La nomination de Suzanne Côté clôt un houleux chapitre pour le gouvernement conservateur, lui qui avait tenté de placer Marc Nadon à la Cour suprême, un candidat que ce même tribunal a finalement déclaré « inadmissible » parce que provenant d’une cour fédérale. Le gouvernement conservateur doit aussi ces jours-ci défendre devant les tribunaux sa récente décision de déplacer le juge Robert Mainville de la Cour d’appel fédérale à la Cour d’appel du Québec. Comme M. Mainville figurait, selon une fuite du Globe and Mail, sur la courte liste de candidats envisagés lors de la nomination de M. Nadon, cette « rétrogradation » avait été interprétée comme une opération en deux temps visant à rendre admissible M. Mainville puis à le nommer au poste finalement donné jeudi à Suzanne Côté.

Commission Bastarache

 

Ironiquement, Me Côté s’est fait connaître du public en représentant le gouvernement du Québec à la commission Bastarache qui étudiait… le processus de nomination des juges. Elle avait été dépeinte comme particulièrement pugnace.

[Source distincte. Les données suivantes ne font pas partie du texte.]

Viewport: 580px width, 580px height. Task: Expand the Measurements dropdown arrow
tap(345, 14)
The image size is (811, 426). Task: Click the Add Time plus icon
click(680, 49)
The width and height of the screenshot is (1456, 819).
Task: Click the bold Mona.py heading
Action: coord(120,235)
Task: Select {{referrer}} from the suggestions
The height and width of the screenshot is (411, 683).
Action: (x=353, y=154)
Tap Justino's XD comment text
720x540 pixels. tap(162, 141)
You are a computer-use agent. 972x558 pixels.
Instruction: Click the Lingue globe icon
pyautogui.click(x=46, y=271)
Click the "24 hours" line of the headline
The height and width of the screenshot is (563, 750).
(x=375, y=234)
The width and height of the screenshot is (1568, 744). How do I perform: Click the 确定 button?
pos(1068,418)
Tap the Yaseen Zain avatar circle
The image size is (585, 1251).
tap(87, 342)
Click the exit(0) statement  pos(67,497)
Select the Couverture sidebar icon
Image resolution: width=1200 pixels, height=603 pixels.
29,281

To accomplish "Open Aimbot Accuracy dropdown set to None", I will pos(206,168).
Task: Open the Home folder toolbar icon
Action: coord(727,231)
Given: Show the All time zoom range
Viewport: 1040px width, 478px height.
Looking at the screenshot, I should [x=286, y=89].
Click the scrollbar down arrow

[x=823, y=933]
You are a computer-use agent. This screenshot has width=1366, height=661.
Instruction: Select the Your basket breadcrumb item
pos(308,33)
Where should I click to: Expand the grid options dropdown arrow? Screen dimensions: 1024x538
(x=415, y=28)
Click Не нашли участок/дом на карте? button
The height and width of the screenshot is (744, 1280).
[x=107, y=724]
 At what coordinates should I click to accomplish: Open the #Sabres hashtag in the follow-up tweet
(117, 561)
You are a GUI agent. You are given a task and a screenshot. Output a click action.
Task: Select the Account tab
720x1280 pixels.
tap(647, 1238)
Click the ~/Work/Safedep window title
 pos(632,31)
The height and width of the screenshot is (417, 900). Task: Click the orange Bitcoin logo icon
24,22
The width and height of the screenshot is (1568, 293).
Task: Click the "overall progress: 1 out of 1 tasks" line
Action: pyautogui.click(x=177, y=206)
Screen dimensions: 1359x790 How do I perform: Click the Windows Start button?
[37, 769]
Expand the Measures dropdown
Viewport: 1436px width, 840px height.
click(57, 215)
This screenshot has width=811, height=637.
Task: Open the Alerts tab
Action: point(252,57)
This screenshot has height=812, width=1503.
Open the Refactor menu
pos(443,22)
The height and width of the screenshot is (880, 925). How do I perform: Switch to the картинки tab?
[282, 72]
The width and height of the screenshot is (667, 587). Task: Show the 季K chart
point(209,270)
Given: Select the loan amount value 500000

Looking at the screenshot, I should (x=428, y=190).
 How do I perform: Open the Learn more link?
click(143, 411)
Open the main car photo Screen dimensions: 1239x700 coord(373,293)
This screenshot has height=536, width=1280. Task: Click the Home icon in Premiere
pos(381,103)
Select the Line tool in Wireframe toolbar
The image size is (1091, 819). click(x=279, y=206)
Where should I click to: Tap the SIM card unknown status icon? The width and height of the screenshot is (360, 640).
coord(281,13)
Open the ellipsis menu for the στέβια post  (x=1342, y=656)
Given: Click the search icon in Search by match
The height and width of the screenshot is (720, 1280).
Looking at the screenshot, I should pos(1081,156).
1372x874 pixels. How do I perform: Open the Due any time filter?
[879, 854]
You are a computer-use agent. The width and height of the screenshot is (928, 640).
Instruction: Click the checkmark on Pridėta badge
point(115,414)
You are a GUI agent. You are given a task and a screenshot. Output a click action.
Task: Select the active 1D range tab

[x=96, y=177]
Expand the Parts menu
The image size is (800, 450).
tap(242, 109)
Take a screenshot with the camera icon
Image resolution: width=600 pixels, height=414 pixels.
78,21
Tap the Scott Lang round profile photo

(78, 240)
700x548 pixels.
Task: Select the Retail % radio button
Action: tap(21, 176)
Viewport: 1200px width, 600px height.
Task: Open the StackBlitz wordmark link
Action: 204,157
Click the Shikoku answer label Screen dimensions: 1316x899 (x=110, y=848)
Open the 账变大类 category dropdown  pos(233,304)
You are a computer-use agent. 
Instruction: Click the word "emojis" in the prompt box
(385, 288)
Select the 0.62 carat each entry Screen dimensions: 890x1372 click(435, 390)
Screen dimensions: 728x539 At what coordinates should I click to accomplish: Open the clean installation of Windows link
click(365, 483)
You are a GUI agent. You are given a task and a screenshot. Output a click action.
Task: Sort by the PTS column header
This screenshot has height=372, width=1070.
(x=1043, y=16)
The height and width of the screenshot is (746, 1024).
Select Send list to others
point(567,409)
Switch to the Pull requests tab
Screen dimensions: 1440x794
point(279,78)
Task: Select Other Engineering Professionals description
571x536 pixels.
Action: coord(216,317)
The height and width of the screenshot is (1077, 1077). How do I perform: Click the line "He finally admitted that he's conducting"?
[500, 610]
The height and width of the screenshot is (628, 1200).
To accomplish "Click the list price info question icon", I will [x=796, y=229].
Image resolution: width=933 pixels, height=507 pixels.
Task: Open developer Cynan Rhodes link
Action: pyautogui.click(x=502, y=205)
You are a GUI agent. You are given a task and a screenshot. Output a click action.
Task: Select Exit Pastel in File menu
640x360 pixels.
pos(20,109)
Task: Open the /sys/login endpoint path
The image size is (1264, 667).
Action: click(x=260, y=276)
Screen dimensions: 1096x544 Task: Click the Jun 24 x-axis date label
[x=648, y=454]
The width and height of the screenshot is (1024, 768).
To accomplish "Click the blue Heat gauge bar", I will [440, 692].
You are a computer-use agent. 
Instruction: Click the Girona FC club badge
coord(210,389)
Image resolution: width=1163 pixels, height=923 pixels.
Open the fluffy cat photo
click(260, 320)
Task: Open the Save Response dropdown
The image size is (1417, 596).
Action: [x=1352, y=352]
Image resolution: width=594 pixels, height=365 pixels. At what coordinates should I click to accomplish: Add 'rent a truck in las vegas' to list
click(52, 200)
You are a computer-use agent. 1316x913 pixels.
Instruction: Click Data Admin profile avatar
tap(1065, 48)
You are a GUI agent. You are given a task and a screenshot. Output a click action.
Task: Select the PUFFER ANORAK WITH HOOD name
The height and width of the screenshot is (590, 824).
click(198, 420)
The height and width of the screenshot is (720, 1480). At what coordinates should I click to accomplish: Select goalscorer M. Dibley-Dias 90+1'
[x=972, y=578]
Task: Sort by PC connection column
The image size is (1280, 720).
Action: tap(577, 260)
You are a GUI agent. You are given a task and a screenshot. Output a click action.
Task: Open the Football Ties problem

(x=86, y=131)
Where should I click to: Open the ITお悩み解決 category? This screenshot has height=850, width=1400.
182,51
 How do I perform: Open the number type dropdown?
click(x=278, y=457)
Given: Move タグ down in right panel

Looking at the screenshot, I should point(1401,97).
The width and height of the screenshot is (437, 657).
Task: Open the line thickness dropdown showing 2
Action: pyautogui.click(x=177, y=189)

Elle est ce qu’on pourrait appeler une « star » du milieu juridique québécois, note le bâtonnier du Québec, Bernard Synnott. Cette Gaspésienne a piloté d’épineux dossiers, notamment la contestation du renvoi de Jean Pelletier à la tête de Via Rail dans la foulée du scandale des commandites, ou encore la suspension d’une juge manitobaine dont des photos la montrant nue avaient circulé dans Internet. En 2008, Suzanne Côté a été nommée « plaideur de l’année » par le magazine Le Monde juridique. En 2009, elle a gagné la finale de l’émission de combats oratoires La joute, à Télé-Québec. Elle dirige la section du litige au cabinet montréalais Osler, Hoskin et Harcourt.

Changement de processus

 

Pour cette nomination, Ottawa n’a pas fait appel à son processus habituel par lequel il soumettait à un comité de députés sa courte liste de six candidats potentiels. Ce comité consultait ensuite divers intervenants du milieu juridique pour ramener la liste à trois noms. Le ministre de la Justice, Peter MacKay, a voulu éviter que la fuite dans le Globe and Mail ne se reproduise en consultant lui-même, et différemment, les mêmes intervenants. « On n’a pas nécessairement dit : “Voici toute notre liste.” Nous avons dit : “Donnez-nous votre liste” », a-t-il expliqué au Devoir et au Toronto Star. Il n’a d’ailleurs pas l’intention, comme le lui demande l’opposition, de revoir ce processus pour les futures nominations. « Je n’en serai pas l’instigateur. »

Suzanne Côté n’aura pas à comparaître en comité parlementaire, comme ce fut le cas pour cinq des sept autres nominations de M. Harper. Ces comparutions, toujours très cordiales et non partisanes, n’avaient rien à voir avec leurs équivalents américains, qui testent les biais idéologiques des magistrats.

« Ça enlève ce côté un peu humain de la chose, parce qu’une fois que tout ça est fini, ces gens-là s’en vont, je ne dirais pas dans leur tour d’ivoire, mais dans leur monde à eux. Ils n’ont plus vraiment de vie à l’extérieur des quatre murs de la Cour suprême », déplore la critique néodémocrate en matière de justice, Françoise Boivin. Elle se réjouit toutefois du choix de Suzanne Côté.

Le juge Thomas Cromwell, nommé à la fin de décembre 2008 en pleine crise parlementaire, n’a pas non plus comparu en public, pas plus que Clément Gascon, celui qui a finalement été nommé en juin dernier en remplacement de Marc Nadon.

La Cour suprême compte neuf juges. Me Côté sera la septième juge en poste nommée par Stephen Harper.

La ministre de la Justice du Québec, Stéphanie Vallée, s’est réjouie que cette nomination respecte « en tous points » le processus de dotation des sièges québécois espéré par Québec, laissant entendre par là que Me Côté figurait sur la liste des candidats proposés par le gouvernement de Philippe Couillard.

Suzanne Côté entrera en fonction lundi. Elle remplace le juge Louis LeBel qui a atteint l’âge de la retraite de 75 ans.